The 60-year-old Swede led England to the quarterfinals of the 2002 and 2006 World Cups and the quarterfinals of the 2004 European Championship and this season coached Manchester City to ninth place in the English Premier League. He was introduced at a packed news conference in Mexico City.
“I accepted because it’s a big challenge,” said Eriksson, speaking in a mixture of Portuguese and Spanish to the media. “Our target is the World Cup and to try to do better than last time.”
In 2006 Mexico was under the helm of Argentina’s Ricardo Lavolpe and was knocked out in the second round by Argentina, its opponent tonight in an 8 o’clock friendly at Qualcomm Stadium in San Diego.
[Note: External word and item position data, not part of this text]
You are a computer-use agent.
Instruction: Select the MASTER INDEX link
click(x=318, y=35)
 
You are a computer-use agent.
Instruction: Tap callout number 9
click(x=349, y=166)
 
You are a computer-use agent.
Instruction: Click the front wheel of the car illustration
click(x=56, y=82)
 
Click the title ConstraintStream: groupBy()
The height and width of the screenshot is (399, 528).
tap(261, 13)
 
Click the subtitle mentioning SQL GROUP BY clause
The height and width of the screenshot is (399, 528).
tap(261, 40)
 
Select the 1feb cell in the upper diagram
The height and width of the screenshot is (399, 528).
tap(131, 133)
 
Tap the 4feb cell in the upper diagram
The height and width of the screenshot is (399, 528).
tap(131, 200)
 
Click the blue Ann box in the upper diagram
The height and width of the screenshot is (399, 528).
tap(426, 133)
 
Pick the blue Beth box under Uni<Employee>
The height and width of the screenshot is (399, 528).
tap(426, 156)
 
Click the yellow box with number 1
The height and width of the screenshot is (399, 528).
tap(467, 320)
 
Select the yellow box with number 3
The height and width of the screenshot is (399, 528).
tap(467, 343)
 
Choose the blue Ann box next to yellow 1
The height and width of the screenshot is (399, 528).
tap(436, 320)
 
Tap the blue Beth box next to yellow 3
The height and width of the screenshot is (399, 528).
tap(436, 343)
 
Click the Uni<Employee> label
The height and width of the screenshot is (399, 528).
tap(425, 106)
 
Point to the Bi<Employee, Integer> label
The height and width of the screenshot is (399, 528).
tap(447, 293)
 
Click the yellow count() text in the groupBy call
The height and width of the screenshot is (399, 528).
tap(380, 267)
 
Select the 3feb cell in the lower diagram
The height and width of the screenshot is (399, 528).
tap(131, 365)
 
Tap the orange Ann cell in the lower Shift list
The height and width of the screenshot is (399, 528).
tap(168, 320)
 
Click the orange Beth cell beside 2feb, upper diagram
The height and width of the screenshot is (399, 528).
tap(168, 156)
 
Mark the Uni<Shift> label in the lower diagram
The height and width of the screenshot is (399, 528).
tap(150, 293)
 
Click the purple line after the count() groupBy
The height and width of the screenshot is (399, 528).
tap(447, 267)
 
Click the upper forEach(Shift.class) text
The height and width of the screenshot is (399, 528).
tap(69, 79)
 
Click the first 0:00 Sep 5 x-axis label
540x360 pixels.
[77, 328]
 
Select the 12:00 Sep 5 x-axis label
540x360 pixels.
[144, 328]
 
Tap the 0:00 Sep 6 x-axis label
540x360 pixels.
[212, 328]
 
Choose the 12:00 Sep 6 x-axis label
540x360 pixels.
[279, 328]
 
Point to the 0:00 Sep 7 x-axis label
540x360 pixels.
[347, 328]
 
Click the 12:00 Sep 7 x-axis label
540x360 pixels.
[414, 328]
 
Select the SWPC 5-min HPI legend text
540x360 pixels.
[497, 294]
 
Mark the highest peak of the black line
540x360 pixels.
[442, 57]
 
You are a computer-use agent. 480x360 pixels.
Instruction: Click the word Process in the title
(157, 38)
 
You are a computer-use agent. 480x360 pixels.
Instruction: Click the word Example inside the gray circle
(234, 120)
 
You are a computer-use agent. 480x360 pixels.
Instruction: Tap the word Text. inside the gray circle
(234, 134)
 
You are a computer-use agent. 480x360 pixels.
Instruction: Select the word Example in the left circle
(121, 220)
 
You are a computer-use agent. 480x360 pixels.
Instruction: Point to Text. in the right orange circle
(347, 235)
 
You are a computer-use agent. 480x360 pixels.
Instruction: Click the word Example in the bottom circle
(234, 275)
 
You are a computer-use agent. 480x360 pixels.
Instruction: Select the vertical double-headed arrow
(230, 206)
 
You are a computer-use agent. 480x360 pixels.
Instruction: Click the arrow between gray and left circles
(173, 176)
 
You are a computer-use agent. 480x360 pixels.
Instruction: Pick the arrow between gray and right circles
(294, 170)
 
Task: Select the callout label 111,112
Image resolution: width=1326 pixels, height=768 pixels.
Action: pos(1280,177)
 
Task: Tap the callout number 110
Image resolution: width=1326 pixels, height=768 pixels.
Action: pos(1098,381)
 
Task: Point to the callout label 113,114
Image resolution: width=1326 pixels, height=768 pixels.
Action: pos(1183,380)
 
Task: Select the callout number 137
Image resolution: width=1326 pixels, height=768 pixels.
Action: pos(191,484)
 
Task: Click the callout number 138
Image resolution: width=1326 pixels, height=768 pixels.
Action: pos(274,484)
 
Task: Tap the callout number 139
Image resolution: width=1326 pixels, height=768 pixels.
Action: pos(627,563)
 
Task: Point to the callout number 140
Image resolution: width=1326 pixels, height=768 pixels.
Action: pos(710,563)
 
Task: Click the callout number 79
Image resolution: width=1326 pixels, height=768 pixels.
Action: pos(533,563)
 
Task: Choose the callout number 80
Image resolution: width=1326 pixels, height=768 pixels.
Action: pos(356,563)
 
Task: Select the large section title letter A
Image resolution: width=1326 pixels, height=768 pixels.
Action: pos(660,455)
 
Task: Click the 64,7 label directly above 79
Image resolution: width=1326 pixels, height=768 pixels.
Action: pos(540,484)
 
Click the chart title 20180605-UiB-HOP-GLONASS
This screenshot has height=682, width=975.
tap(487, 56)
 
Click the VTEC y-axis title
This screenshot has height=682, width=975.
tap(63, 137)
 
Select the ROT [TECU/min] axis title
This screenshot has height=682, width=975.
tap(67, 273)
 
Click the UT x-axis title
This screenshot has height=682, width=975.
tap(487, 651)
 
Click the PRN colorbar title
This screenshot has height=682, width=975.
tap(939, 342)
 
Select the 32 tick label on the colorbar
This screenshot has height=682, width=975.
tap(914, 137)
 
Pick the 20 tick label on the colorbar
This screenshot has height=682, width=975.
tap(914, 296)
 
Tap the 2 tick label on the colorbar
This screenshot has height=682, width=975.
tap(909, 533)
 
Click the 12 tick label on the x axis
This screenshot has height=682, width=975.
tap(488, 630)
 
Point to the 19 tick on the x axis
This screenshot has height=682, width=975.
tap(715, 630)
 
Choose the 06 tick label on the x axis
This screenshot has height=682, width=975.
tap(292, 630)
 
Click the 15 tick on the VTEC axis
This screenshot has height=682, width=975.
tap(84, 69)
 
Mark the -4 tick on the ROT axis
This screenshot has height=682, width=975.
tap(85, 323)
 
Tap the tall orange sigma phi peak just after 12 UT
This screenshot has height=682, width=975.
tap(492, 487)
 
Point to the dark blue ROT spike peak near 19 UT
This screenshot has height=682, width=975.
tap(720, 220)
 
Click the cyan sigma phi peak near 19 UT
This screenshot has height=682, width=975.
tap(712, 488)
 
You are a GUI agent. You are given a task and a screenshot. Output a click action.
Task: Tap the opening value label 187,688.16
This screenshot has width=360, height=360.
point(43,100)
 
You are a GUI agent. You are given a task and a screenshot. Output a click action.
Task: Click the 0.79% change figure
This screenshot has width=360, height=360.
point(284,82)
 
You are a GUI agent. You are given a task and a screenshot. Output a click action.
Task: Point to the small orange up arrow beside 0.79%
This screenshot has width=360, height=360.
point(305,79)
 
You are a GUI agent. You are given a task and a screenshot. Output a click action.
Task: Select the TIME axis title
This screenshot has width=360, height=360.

Lavolpe was replaced after the World Cup by Hugo Sanchez, a former Mexican national team idol, but Sanchez lasted only until this March, when his failure to qualify Mexico for the Beijing Olympics cost him his job.
Now, Eriksson has the helm, or at least he will have in a few weeks.
For the moment, Jesus “Chucho” Ramirez, who in 2005 won the FIFA Under-17 World Cup with Mexico, will hold onto the coaching reins. He will be in charge tonight, against Peru in another friendly in Chicago on Sunday, and for Mexico’s two-game World Cup qualifying series against Belize on June 15 in Houston and June 21 in Monterrey, Mexico.
After that, Eriksson takes over, although it is believed that he will retain Ramirez as his top assistant.
The need for a Mexican coach somewhere in the national team mix has been hammered home by several of the team’s veteran players. Jared Borgetti, Mexico’s all-time leading goal scorer, said last week that the time was not right for a foreign coach to take charge of El Tri.
“It has to be someone who knows Mexican football, who knows Mexican players, the lives of Mexican players and who knows the CONCACAF World Cup qualifiers, which are very different from Europe,” Borgetti said.
In considering Eriksson, along with another high-profile candidate who was approached by Mexico -- Portugal’s Brazilian mentor Luiz Felipe Scolari -- Borgetti claimed the federation was making a mistake. “The club owners want a renowned coach, who attracts worldwide attention, but that way we are not going to win anything because we are putting footballing matters to one side,” he said.
Another national team veteran, defender Carlos Salcido, earlier said he would “prefer someone who knows the Mexican league.”
Borgetti and Salcido are on Mexico’s roster for tonight’s game, with Ramirez having selected a strong squad for a match that is expected to draw 60,000 or more.
Argentina too has most of its first team available, the most notable exceptions being Carlos Tevez and Juan Roman Riquelme. Still, Coach Alfio Basile has Lionel Messi, Sergio Aguero and Javier Mascherano at his disposal.
Argentina is using tonight’s game and Sunday’s match against the U.S. in New Jersey to prepare for this month’s World Cup qualifiers against Ecuador and Brazil.